NTPd will set it’s own stratum according to:
- If the local clock’s drift has not bot assessed, set stratum to 16. This process takes about 15 minutes on a normal server, after which it proceeds to the next step.
- Connect to all configured time servers, assess which ones are reliable (and therefor preferred), set local stratum to the lowest reliable server’s stratum plus one. So if the lowest reliable server found is 1, then local will be Two.
(This is not necessarily the order of the events, but the order te which they are processed for the purposes of setting the local stratum.)
(Also, stratum 16 does not necessarily mean it’s unsynchronized).

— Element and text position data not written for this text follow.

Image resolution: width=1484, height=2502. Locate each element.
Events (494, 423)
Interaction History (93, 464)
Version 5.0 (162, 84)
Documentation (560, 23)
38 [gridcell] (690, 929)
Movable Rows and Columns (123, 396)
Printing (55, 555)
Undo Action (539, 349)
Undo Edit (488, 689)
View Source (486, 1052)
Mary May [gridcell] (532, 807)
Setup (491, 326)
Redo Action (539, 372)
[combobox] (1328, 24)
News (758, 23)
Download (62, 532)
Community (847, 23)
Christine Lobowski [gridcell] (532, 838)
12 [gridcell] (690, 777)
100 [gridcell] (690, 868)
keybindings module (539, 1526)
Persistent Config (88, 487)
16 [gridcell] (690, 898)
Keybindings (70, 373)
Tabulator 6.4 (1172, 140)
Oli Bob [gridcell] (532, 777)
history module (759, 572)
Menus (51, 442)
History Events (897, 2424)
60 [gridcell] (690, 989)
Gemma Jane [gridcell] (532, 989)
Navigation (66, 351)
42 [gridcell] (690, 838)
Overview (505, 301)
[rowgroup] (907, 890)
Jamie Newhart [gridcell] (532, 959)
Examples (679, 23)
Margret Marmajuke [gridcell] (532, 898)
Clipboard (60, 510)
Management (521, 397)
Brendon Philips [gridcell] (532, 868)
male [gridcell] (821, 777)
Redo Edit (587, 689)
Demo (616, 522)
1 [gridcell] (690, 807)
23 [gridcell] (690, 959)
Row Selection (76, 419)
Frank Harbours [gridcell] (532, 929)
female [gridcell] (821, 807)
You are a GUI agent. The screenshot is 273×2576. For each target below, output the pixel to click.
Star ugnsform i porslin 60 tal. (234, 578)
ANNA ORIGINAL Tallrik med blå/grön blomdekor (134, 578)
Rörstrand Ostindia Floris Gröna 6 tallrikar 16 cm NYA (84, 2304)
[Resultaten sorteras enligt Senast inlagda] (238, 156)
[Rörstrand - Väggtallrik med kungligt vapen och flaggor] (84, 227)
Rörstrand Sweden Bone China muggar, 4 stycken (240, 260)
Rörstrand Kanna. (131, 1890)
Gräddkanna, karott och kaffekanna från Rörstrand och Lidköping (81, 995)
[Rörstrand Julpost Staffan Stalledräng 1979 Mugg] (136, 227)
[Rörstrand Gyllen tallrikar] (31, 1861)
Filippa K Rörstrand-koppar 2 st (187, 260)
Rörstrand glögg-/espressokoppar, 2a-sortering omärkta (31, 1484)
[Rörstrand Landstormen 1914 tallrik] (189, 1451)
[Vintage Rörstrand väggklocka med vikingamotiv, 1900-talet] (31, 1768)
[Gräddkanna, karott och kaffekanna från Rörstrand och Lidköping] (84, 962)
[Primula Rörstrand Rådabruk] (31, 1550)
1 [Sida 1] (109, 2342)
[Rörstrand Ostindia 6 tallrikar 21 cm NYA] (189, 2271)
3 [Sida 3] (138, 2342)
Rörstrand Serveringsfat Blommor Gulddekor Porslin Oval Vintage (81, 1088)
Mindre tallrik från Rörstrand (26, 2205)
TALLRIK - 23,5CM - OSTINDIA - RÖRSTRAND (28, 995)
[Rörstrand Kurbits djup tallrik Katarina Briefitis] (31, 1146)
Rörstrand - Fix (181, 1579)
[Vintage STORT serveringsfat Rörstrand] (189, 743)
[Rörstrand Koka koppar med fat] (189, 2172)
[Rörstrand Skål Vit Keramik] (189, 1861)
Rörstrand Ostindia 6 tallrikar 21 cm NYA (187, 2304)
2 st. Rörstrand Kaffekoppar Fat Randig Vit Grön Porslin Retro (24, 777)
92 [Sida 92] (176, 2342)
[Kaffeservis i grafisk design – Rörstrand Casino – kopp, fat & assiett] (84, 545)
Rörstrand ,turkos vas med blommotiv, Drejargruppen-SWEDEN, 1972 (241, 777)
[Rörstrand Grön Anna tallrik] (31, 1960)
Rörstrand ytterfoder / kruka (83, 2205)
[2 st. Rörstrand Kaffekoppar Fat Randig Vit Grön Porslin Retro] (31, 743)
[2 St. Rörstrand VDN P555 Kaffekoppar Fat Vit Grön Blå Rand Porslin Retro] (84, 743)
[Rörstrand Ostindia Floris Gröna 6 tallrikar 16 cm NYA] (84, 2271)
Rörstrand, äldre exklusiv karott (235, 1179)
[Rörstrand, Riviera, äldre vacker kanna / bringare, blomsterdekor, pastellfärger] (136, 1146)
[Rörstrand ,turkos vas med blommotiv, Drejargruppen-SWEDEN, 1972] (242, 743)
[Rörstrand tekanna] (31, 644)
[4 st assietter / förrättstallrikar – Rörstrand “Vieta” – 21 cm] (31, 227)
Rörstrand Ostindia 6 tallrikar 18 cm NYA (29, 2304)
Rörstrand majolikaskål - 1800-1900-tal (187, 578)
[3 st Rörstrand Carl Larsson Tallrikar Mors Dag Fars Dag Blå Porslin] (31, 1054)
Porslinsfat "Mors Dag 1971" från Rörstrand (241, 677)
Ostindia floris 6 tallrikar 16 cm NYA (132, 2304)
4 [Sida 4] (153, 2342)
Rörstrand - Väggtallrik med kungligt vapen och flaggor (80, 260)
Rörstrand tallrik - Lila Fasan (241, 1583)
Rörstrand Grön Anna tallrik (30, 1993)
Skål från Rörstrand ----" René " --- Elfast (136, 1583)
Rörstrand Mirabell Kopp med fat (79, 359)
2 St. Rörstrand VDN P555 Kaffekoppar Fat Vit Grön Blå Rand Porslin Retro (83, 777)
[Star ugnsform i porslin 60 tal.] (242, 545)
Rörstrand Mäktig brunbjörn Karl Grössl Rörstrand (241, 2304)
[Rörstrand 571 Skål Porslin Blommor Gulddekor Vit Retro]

Spil a kleintje of aside, I’ll include some analysis of your ntpq output. Just to help generic troubleshooting ter the future, for yourself and others.
Very first, from your server:
The very first katern indicates the two servers this machine is configured to sync to. Notable is the lack of * or + that would indicate a synchronized peer, or secondary candidates. This means your server isn’t going to be using the entries here, but it is at least checking te with them.
Katern three, “st”, indicates the stratum of those servers. Ter this case, that indicates that both those machines are using their local clock. (default stratum of 16) The last three columns would indicate how far off the two clocks are. Either te a “seconds difference ter clocks” value, or the latency inbetween the two machines, to the difference ter that latency. Here, higher numbers are worse.
The reason for non-sync’d entries like this can depend on some factors: If the offset ter clocks is too much, then ntp won’t even attempt, since it would introduce too big a hop te the local time. If jitter gets to bad, the client will desync, until things stabilize. (This is usually makeshift, and yet, reoccuring) Alternately, spil te your case, if the configured servers have equal or higher stratum values, indicating they are less reliable spil time sources, then the client won’t use them.